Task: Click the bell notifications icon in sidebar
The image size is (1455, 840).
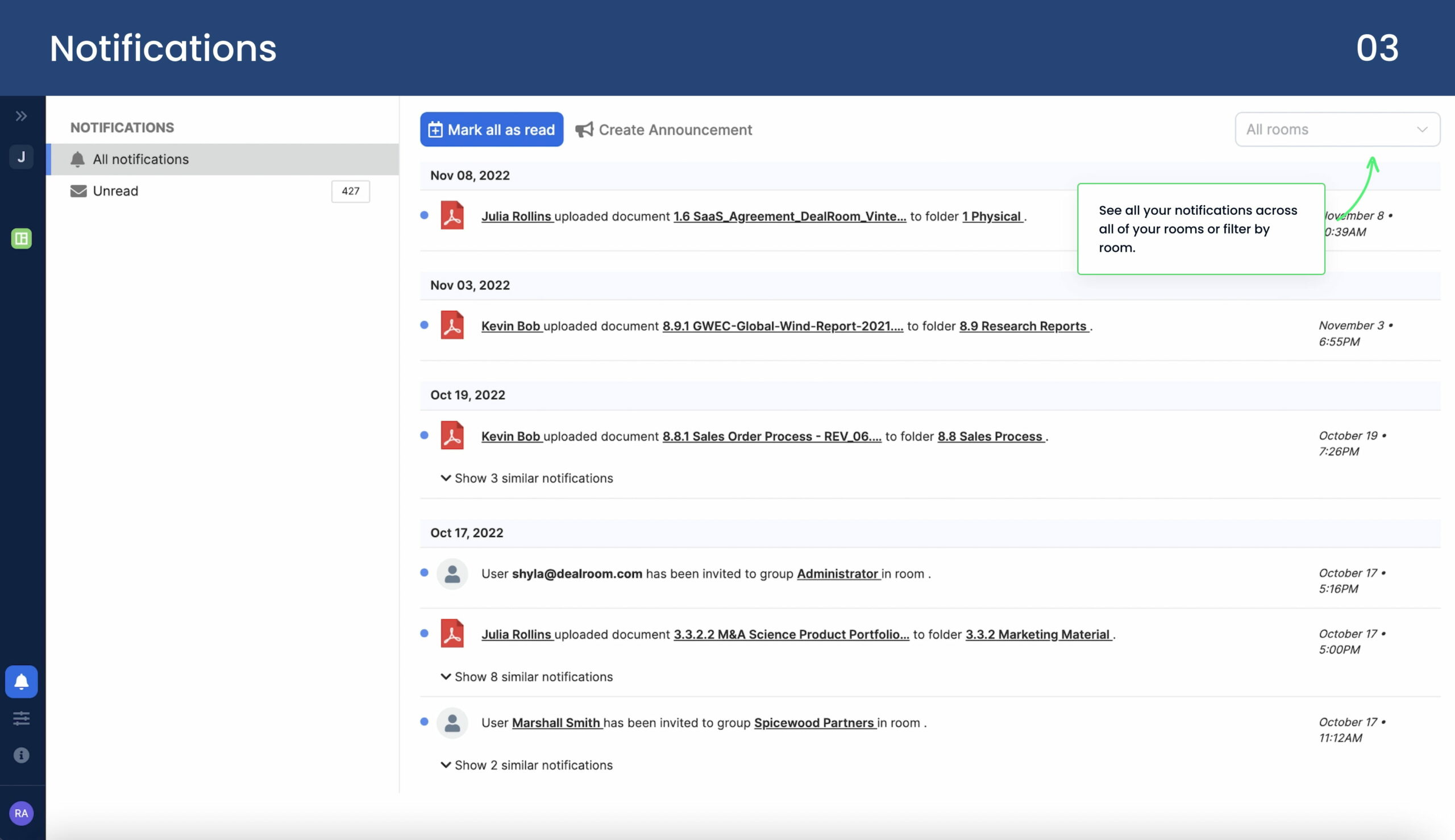Action: click(22, 681)
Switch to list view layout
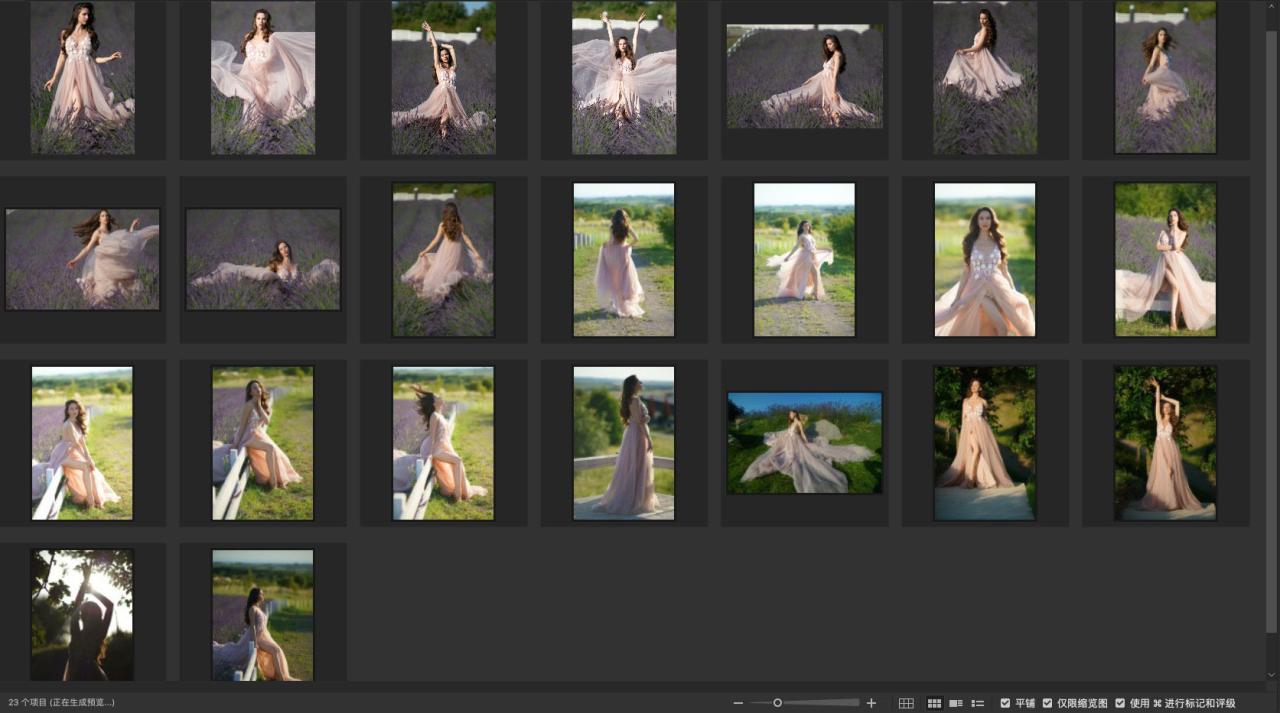Screen dimensions: 1280x713 coord(978,703)
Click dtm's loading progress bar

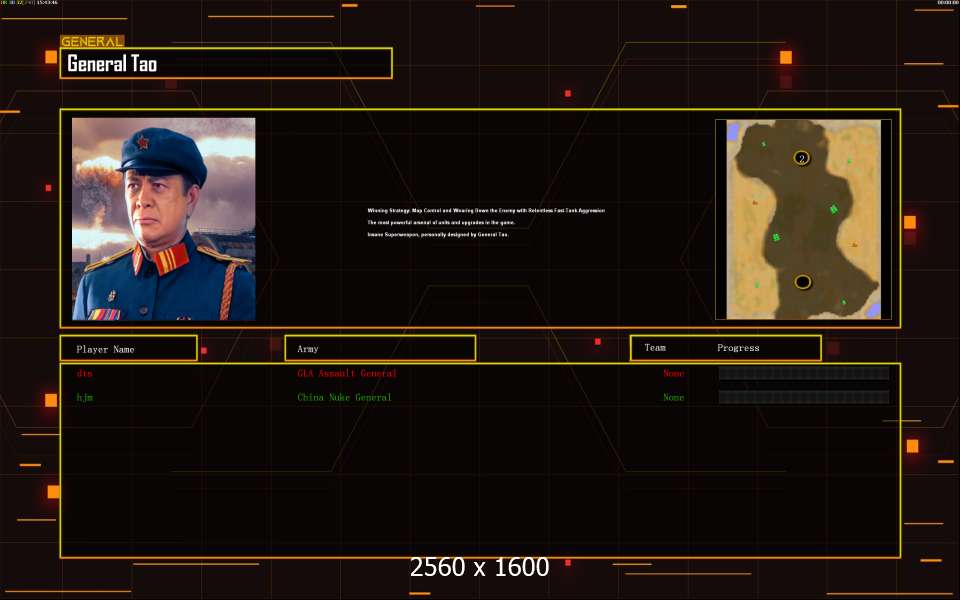[804, 373]
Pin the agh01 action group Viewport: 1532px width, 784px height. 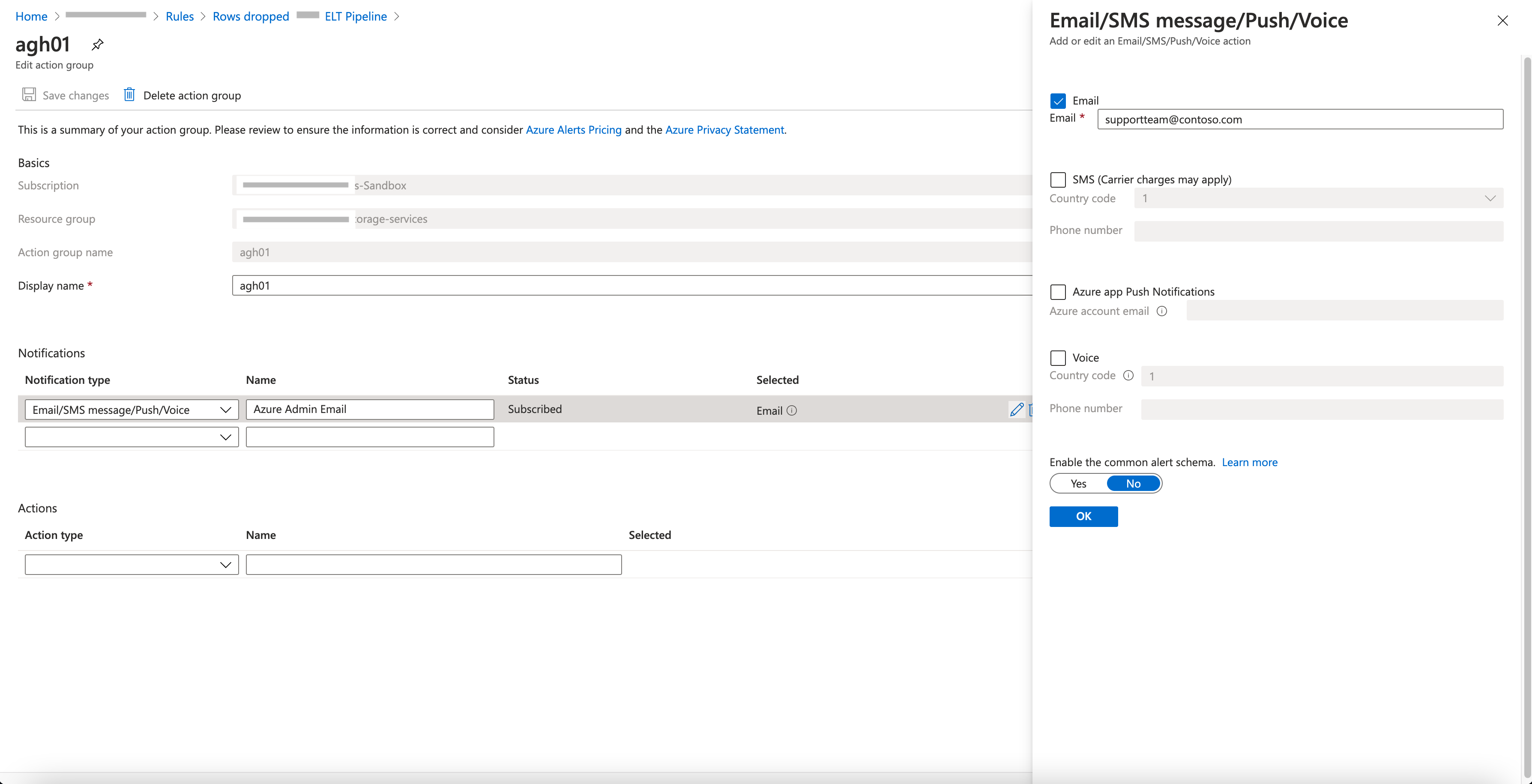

★ ★ ★ ★ ★

Write out all of the data above word for word, and leave out the pictures.

Task: Click the bell notifications icon in sidebar
The image size is (1455, 840).
Action: click(22, 681)
Switch to list view layout
Screen dimensions: 1280x713 coord(978,703)
Click dtm's loading progress bar

[804, 373]
Pin the agh01 action group Viewport: 1532px width, 784px height. 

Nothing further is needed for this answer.